2) Rango has its amusements, but is a bust on all sorts of levels. I would have left it off the list and added Flushed Away, which came first, and told the same story — successfully.

3) Nice to see Waking Life included. I'm also a big fan of Richard Linklater's A Scanner Darkly, and would have made sure it was on the list — probably a slot or two higher than Waking Life, actually.

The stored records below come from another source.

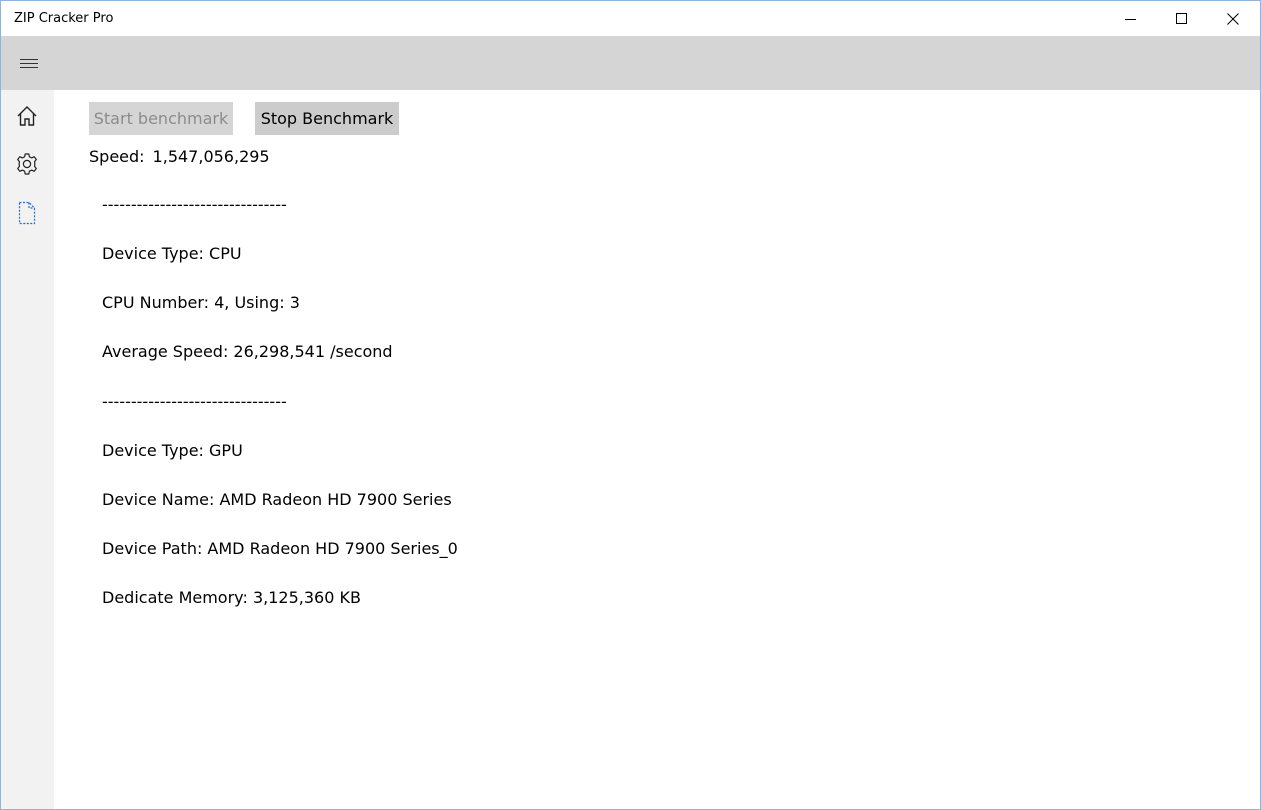  What do you see at coordinates (117, 156) in the screenshot?
I see `speed-label: Speed:` at bounding box center [117, 156].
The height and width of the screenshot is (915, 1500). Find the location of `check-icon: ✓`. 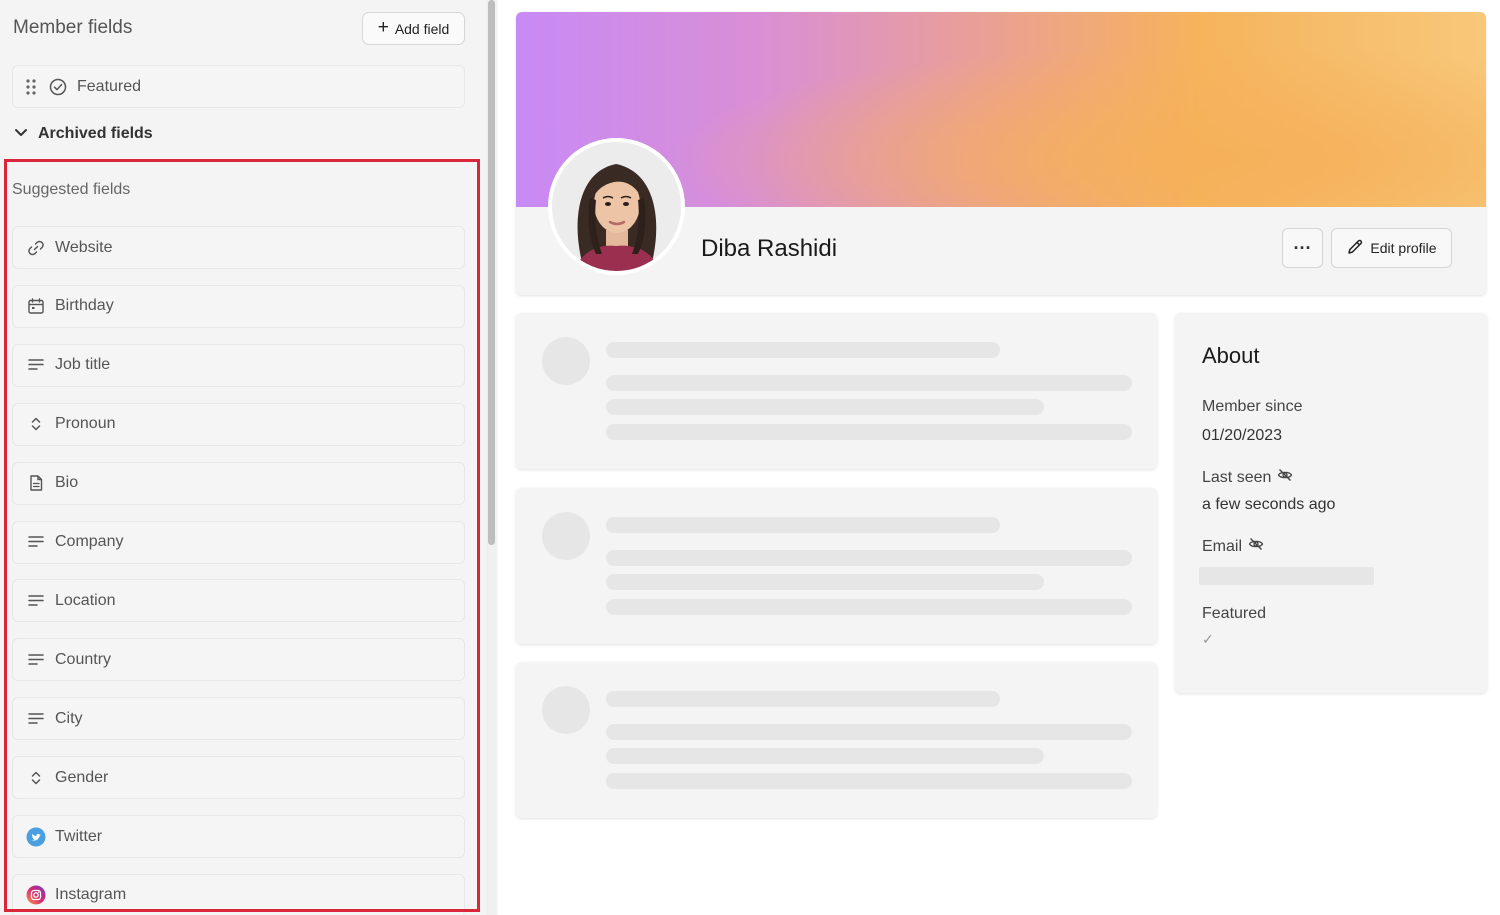

check-icon: ✓ is located at coordinates (1208, 639).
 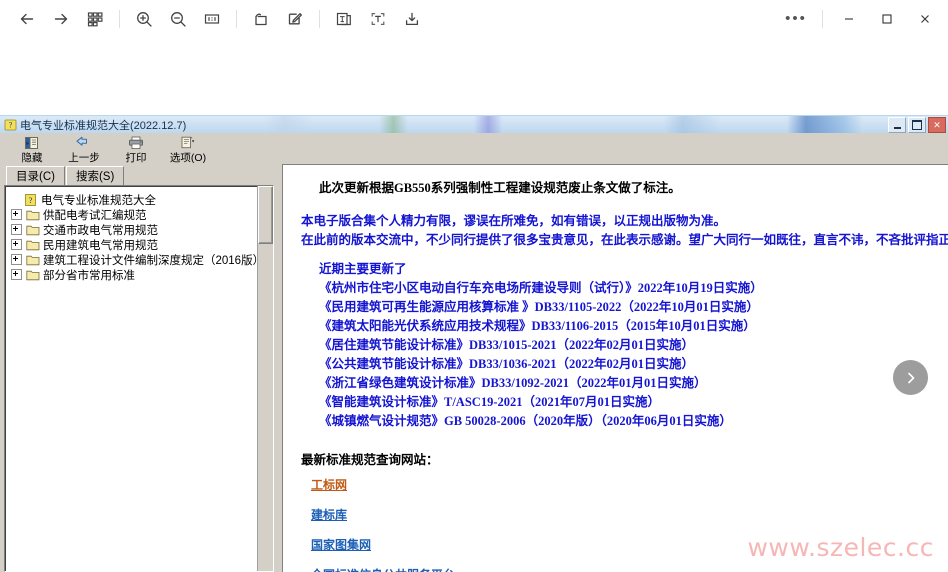 I want to click on link-national-standards-platform: 全国标准信息公共服务平台, so click(x=383, y=566).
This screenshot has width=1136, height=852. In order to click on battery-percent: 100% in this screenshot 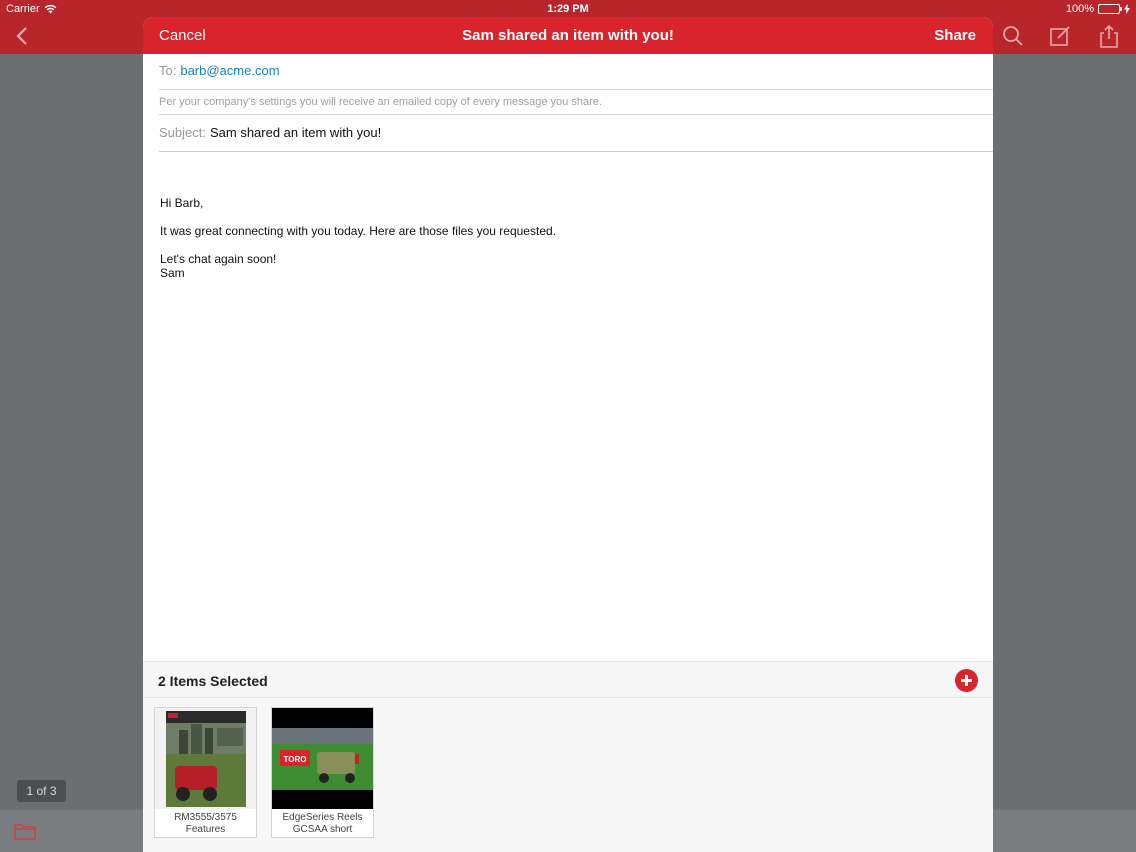, I will do `click(1080, 9)`.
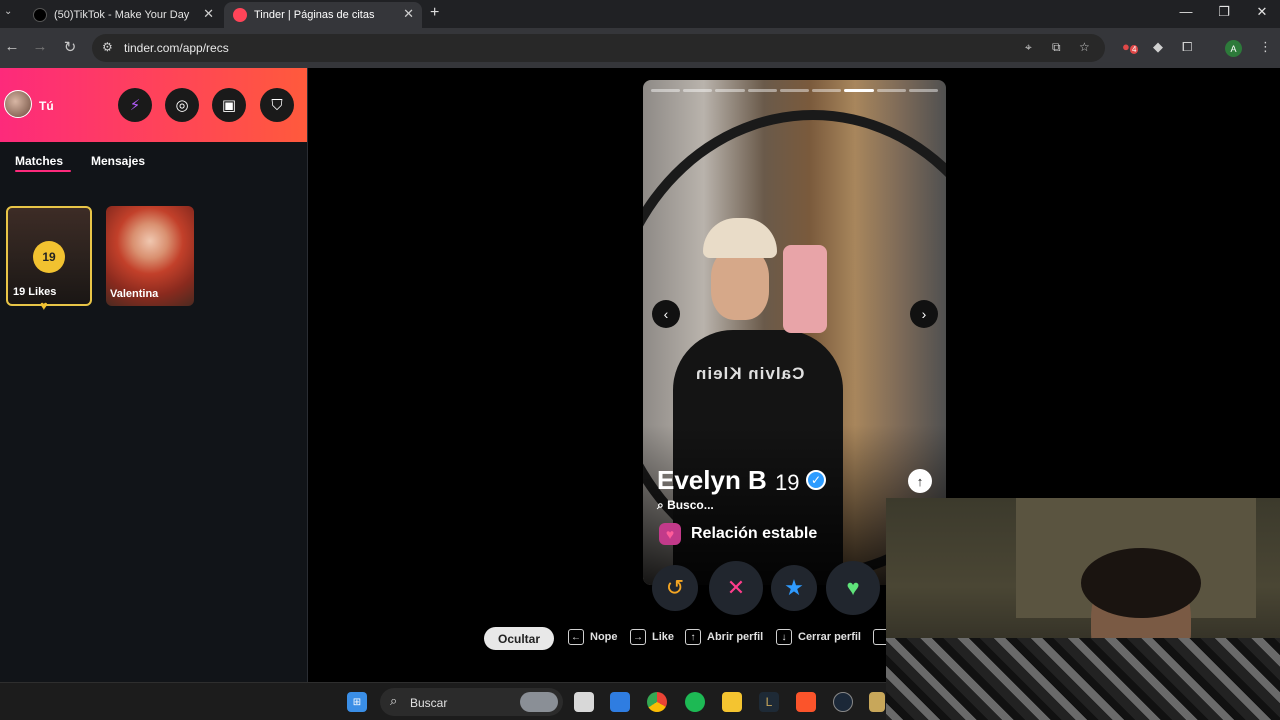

Speaking of Richard Linklater: wow, does this movie poster ever look unpromising:

Still, the kids are fond of him. And it's not like I'm a Jack Black hater, per se. He just makes me . . . wary.*

So, remembering that I've yet to be disappointed by a Linklater movie, I went ahead and took it home from the library. I was hooked within the first 20 minutes. Better yet, the conceit of the movie never dawned on me until the end credits started to roll, at which point the whipsaw effect of realisation was so dramatic I had to go back and watch the damn thing from beginning to end again. What fun!

Enjoy your weekend.

*As does Will Ferrell, although Ferrell threatens to nudge me further. The LEGO Movie! would have been nearly perfect if Ferrell had remained nothing but a voice. I mean, I understand why they went “meta” by movie's end — much like a viewer can understand why Spielberg went with the mawkish opening and closing scenes for Saving Private Ryan — but dramatically that scene is the least engaging of the entire movie. Starkly so, when contrasted with the rest of the movie — again, much like Ryan. But rest assured: LEGO! is the better movie.